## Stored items

--------------------------------------------------

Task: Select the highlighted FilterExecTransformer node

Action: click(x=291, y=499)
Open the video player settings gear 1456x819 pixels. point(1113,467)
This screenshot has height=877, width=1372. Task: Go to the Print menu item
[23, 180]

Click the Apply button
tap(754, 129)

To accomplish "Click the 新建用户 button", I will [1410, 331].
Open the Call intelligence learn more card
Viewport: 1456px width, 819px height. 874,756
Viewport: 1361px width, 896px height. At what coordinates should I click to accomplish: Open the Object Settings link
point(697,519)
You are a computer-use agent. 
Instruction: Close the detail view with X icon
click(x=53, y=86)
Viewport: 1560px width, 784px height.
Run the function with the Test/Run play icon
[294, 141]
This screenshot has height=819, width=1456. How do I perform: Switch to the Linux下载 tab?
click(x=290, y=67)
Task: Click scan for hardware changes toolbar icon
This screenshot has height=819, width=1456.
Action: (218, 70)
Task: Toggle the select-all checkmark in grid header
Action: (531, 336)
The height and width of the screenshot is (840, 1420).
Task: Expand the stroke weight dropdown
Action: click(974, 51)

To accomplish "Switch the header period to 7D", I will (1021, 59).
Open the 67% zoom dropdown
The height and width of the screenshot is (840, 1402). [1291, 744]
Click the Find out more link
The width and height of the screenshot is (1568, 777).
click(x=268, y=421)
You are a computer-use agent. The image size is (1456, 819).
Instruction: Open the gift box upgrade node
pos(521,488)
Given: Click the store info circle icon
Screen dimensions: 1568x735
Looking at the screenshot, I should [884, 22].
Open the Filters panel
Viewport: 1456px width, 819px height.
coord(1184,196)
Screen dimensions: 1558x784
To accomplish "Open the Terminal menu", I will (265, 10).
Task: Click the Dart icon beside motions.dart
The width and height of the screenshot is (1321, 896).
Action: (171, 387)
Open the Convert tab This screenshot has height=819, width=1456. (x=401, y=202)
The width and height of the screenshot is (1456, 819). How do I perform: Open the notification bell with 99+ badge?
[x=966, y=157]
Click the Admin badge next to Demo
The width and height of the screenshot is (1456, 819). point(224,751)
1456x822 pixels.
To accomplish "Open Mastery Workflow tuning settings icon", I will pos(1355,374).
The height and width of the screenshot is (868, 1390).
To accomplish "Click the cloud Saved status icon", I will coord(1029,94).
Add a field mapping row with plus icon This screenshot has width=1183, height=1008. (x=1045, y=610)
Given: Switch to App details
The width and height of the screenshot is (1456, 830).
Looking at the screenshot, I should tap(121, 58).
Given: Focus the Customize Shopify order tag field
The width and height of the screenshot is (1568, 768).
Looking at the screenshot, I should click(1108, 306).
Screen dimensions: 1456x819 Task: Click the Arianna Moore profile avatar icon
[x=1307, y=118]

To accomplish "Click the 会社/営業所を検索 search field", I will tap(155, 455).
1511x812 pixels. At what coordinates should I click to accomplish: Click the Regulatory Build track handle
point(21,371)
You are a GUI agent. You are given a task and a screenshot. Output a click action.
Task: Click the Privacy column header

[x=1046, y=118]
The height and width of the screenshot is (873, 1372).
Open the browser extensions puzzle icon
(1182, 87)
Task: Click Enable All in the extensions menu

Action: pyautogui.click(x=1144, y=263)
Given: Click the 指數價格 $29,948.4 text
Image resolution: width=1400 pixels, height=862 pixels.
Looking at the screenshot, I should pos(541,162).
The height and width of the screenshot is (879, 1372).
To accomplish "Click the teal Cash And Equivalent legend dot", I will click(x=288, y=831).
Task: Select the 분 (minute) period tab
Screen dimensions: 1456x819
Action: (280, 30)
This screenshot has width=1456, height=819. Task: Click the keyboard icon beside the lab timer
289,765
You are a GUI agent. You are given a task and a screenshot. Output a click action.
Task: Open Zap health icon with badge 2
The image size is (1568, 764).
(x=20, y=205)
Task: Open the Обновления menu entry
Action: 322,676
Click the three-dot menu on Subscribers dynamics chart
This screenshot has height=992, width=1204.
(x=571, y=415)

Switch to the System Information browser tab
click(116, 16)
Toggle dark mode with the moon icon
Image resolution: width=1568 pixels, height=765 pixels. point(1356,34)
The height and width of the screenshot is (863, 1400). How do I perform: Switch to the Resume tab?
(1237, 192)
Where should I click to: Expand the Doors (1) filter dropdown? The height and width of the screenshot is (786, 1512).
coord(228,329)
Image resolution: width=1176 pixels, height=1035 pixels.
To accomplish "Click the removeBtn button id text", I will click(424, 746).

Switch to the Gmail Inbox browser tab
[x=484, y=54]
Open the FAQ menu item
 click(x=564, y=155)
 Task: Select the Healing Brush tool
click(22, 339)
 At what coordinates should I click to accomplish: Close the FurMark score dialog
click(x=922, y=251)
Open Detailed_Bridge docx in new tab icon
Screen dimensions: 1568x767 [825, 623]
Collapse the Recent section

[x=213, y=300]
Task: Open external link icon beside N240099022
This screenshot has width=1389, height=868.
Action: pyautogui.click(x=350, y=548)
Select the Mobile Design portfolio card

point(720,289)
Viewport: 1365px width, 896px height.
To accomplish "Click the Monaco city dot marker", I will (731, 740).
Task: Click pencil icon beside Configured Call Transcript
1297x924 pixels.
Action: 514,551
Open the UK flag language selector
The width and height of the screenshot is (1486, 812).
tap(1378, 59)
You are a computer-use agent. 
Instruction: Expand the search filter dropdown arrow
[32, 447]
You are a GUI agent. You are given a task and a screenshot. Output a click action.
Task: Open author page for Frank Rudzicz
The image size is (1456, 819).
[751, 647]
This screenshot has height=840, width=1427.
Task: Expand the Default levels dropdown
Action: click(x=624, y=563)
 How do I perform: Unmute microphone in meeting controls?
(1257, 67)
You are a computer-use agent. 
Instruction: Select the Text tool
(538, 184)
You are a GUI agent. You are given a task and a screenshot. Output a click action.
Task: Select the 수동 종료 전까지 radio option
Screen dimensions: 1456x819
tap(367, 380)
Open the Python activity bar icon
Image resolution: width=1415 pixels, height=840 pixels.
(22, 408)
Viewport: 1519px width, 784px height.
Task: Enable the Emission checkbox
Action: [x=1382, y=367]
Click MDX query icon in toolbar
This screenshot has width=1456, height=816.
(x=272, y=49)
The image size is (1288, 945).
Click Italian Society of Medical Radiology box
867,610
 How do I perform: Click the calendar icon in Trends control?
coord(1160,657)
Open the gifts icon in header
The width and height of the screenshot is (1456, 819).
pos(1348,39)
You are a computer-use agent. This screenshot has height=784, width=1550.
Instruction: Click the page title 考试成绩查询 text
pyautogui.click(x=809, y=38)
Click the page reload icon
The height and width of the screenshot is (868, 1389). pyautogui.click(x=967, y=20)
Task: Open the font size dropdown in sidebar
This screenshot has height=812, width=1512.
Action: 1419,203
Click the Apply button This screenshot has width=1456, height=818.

--------------------------------------------------

## Exercise goal
Output all of the data again, exactly.

## Written answer
Task: Select the highlighted FilterExecTransformer node

Action: click(x=291, y=499)
Open the video player settings gear 1456x819 pixels. point(1113,467)
This screenshot has height=877, width=1372. Task: Go to the Print menu item
[23, 180]

Click the Apply button
tap(754, 129)

To accomplish "Click the 新建用户 button", I will [1410, 331].
Open the Call intelligence learn more card
Viewport: 1456px width, 819px height. 874,756
Viewport: 1361px width, 896px height. At what coordinates should I click to accomplish: Open the Object Settings link
point(697,519)
You are a computer-use agent. 
Instruction: Close the detail view with X icon
click(x=53, y=86)
Viewport: 1560px width, 784px height.
Run the function with the Test/Run play icon
[294, 141]
This screenshot has height=819, width=1456. How do I perform: Switch to the Linux下载 tab?
click(x=290, y=67)
Task: Click scan for hardware changes toolbar icon
This screenshot has height=819, width=1456.
Action: (218, 70)
Task: Toggle the select-all checkmark in grid header
Action: (531, 336)
The height and width of the screenshot is (840, 1420).
Task: Expand the stroke weight dropdown
Action: click(974, 51)

To accomplish "Switch the header period to 7D", I will (1021, 59).
Open the 67% zoom dropdown
The height and width of the screenshot is (840, 1402). [1291, 744]
Click the Find out more link
The width and height of the screenshot is (1568, 777).
click(x=268, y=421)
You are a computer-use agent. The image size is (1456, 819).
Instruction: Open the gift box upgrade node
pos(521,488)
Given: Click the store info circle icon
Screen dimensions: 1568x735
Looking at the screenshot, I should [884, 22].
Open the Filters panel
Viewport: 1456px width, 819px height.
coord(1184,196)
Screen dimensions: 1558x784
To accomplish "Open the Terminal menu", I will (265, 10).
Task: Click the Dart icon beside motions.dart
The width and height of the screenshot is (1321, 896).
Action: (171, 387)
Open the Convert tab This screenshot has height=819, width=1456. (x=401, y=202)
The width and height of the screenshot is (1456, 819). How do I perform: Open the notification bell with 99+ badge?
[x=966, y=157]
Click the Admin badge next to Demo
The width and height of the screenshot is (1456, 819). point(224,751)
1456x822 pixels.
To accomplish "Open Mastery Workflow tuning settings icon", I will pos(1355,374).
The height and width of the screenshot is (868, 1390).
To accomplish "Click the cloud Saved status icon", I will coord(1029,94).
Add a field mapping row with plus icon This screenshot has width=1183, height=1008. (x=1045, y=610)
Given: Switch to App details
The width and height of the screenshot is (1456, 830).
Looking at the screenshot, I should tap(121, 58).
Given: Focus the Customize Shopify order tag field
The width and height of the screenshot is (1568, 768).
Looking at the screenshot, I should click(1108, 306).
Screen dimensions: 1456x819 Task: Click the Arianna Moore profile avatar icon
[x=1307, y=118]

To accomplish "Click the 会社/営業所を検索 search field", I will tap(155, 455).
1511x812 pixels. At what coordinates should I click to accomplish: Click the Regulatory Build track handle
point(21,371)
You are a GUI agent. You are given a task and a screenshot. Output a click action.
Task: Click the Privacy column header

[x=1046, y=118]
The height and width of the screenshot is (873, 1372).
Open the browser extensions puzzle icon
(1182, 87)
Task: Click Enable All in the extensions menu

Action: pyautogui.click(x=1144, y=263)
Given: Click the 指數價格 $29,948.4 text
Image resolution: width=1400 pixels, height=862 pixels.
Looking at the screenshot, I should pos(541,162).
The height and width of the screenshot is (879, 1372).
To accomplish "Click the teal Cash And Equivalent legend dot", I will click(x=288, y=831).
Task: Select the 분 (minute) period tab
Screen dimensions: 1456x819
Action: (280, 30)
This screenshot has width=1456, height=819. Task: Click the keyboard icon beside the lab timer
289,765
You are a GUI agent. You are given a task and a screenshot. Output a click action.
Task: Open Zap health icon with badge 2
The image size is (1568, 764).
(x=20, y=205)
Task: Open the Обновления menu entry
Action: 322,676
Click the three-dot menu on Subscribers dynamics chart
This screenshot has height=992, width=1204.
(x=571, y=415)

Switch to the System Information browser tab
click(116, 16)
Toggle dark mode with the moon icon
Image resolution: width=1568 pixels, height=765 pixels. point(1356,34)
The height and width of the screenshot is (863, 1400). How do I perform: Switch to the Resume tab?
(1237, 192)
Where should I click to: Expand the Doors (1) filter dropdown? The height and width of the screenshot is (786, 1512).
coord(228,329)
Image resolution: width=1176 pixels, height=1035 pixels.
To accomplish "Click the removeBtn button id text", I will click(424, 746).

Switch to the Gmail Inbox browser tab
[x=484, y=54]
Open the FAQ menu item
 click(x=564, y=155)
 Task: Select the Healing Brush tool
click(22, 339)
 At what coordinates should I click to accomplish: Close the FurMark score dialog
click(x=922, y=251)
Open Detailed_Bridge docx in new tab icon
Screen dimensions: 1568x767 [825, 623]
Collapse the Recent section

[x=213, y=300]
Task: Open external link icon beside N240099022
This screenshot has width=1389, height=868.
Action: pyautogui.click(x=350, y=548)
Select the Mobile Design portfolio card

point(720,289)
Viewport: 1365px width, 896px height.
To accomplish "Click the Monaco city dot marker", I will (731, 740).
Task: Click pencil icon beside Configured Call Transcript
1297x924 pixels.
Action: 514,551
Open the UK flag language selector
The width and height of the screenshot is (1486, 812).
tap(1378, 59)
You are a computer-use agent. 
Instruction: Expand the search filter dropdown arrow
[32, 447]
You are a GUI agent. You are given a task and a screenshot. Output a click action.
Task: Open author page for Frank Rudzicz
The image size is (1456, 819).
[751, 647]
This screenshot has height=840, width=1427.
Task: Expand the Default levels dropdown
Action: click(x=624, y=563)
 How do I perform: Unmute microphone in meeting controls?
(1257, 67)
You are a computer-use agent. 
Instruction: Select the Text tool
(538, 184)
You are a GUI agent. You are given a task and a screenshot. Output a click action.
Task: Select the 수동 종료 전까지 radio option
Screen dimensions: 1456x819
tap(367, 380)
Open the Python activity bar icon
Image resolution: width=1415 pixels, height=840 pixels.
(22, 408)
Viewport: 1519px width, 784px height.
Task: Enable the Emission checkbox
Action: [x=1382, y=367]
Click MDX query icon in toolbar
This screenshot has width=1456, height=816.
(x=272, y=49)
The image size is (1288, 945).
Click Italian Society of Medical Radiology box
867,610
 How do I perform: Click the calendar icon in Trends control?
coord(1160,657)
Open the gifts icon in header
The width and height of the screenshot is (1456, 819).
pos(1348,39)
You are a computer-use agent. This screenshot has height=784, width=1550.
Instruction: Click the page title 考试成绩查询 text
pyautogui.click(x=809, y=38)
Click the page reload icon
The height and width of the screenshot is (868, 1389). pyautogui.click(x=967, y=20)
Task: Open the font size dropdown in sidebar
This screenshot has height=812, width=1512.
Action: 1419,203
Click the Apply button This screenshot has width=1456, height=818.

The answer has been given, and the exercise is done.